The question therefore is in this case, did the action of the appellants in the court below, when the motion for a new trial was called for. argument, amount to a waiver of it.

The practice of passing on a motion for a new trial merely pro forma was severely animadverted on in Penn v. Oglesby, 89 Ill. 110, by Judge Walker, speaking for the Supreme Court. In the ease of Brewer v. The National Union Building Association in this court, 64 Ill. App. 163, it appeared by the bill of exceptions that in the court below the “motion for a new trial came on to be heard in its regular order, both parties being represented by counsel. Said affidavits and said grounds of said motion for a new trial, however, were not nor was either or any of them read or called to the attention of the court, and said court denied the motion and entered judgment on said verdict,” etc. The court held, speaking through Judge Gary, that “the court was right in refusing a new trial for which the appellant offered no reason.” (It appears by the report of the case that there were many reasons formally assigned in the written motion.) In alluding to Penn v. Oglesby, supra, Judge Gary said: ‘ There, the pro forma part was the act of the court, and the party had the right to complain; here, it is the act of the party, and he has no right to complain. ’ ’

In a number of other cases in this court the position is taken that the mere fact that the motion for a new trial is not argued in the court below is an abandonment and waiver of it which should excuse this court from examination of its grounds. This view was fully expressed in Calumet Furniture Co. v. Reinhold, 51 Ill. App. 323-325, and more concisely in Fireman’s Insurance Co. v. Horton, 68 Ill. App. 497. Later however, a less rigorous rule has been applied.

Thus, in Hartford Fire Insurance Co. v. The Northern Trust Co., 127 Ill. App. 355, the doctrine of Calumet Furniture Co. v. Reinhold, supra, is by this" court expressly repudiated, if it is to be understood as tantamount to a general rule that every motion for a new trial which is not argued is to be • considered abandoned.

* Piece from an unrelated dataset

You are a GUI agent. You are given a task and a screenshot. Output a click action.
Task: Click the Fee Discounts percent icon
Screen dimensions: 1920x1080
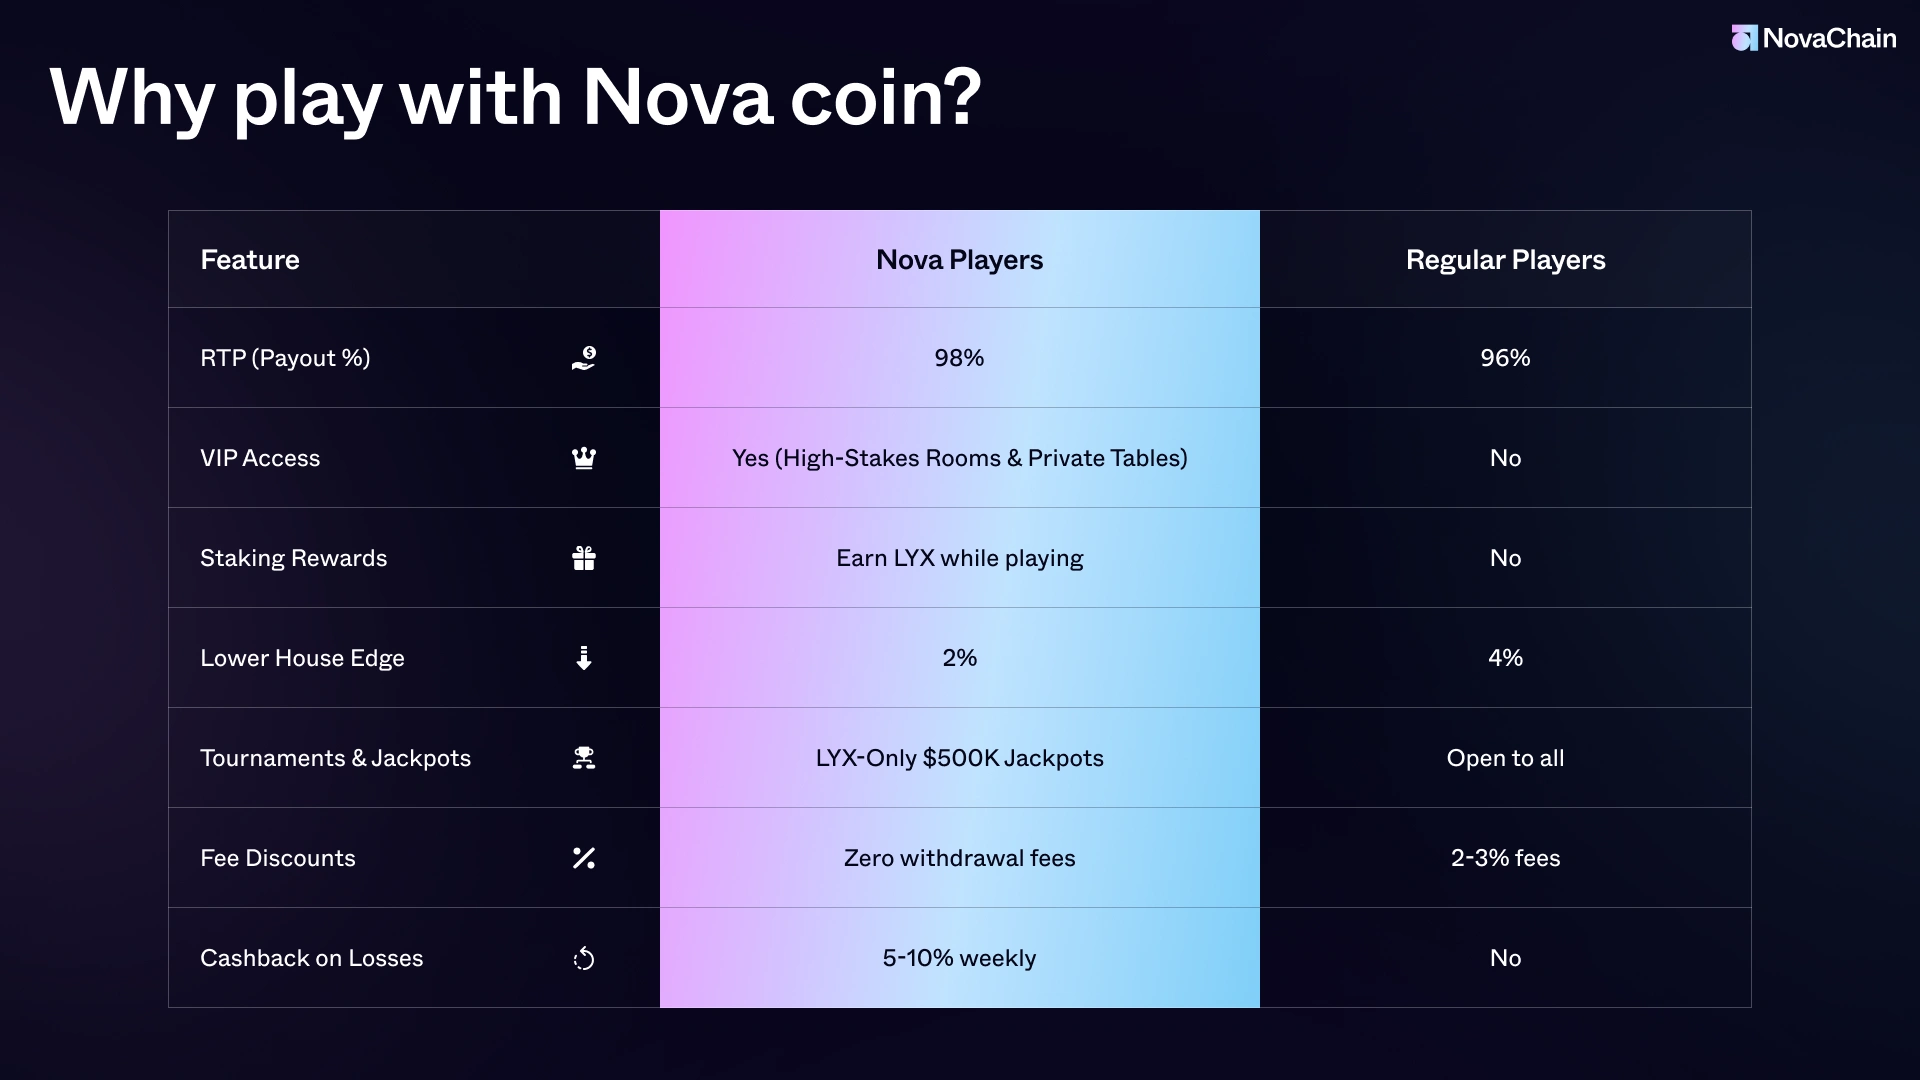[x=584, y=858]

Similar dissent from this extreme view has been expressed by the learned justices of the Appellate Court in the Second and Fourth Districts, respectively, in Modern Woodmen of America v. Graber, 128 Ill. App. 585, and in Cleveland, Cincinnati, Chicago & St. Louis Railway Co. v. Sparks, 122 Ill. App. 400. And we consider the opinion in Landt v. McCullough, 206 Ill. 214, as expressing the views of the Supreme Court to the same purport. But in all these cases the principle is recognized that the motion for a new trial may be so waived by abandonment in the court below as properly to foreclose the Appellate Court from examining the propositions on which it is based, but reasons are given why in the particular case the waiver cannot be presumed. Thus, Judge Magruder in Landt v. McCullough, points out that the court instructed the jury to return a verdict for the plaintiff, and on the defendant’s moving for a new trial, refused to allow the motion to take its usual course, or even to give the defendant the time to reduce the reasons for his motion to writing before the disposition of it, but announced that he would pass on it at once.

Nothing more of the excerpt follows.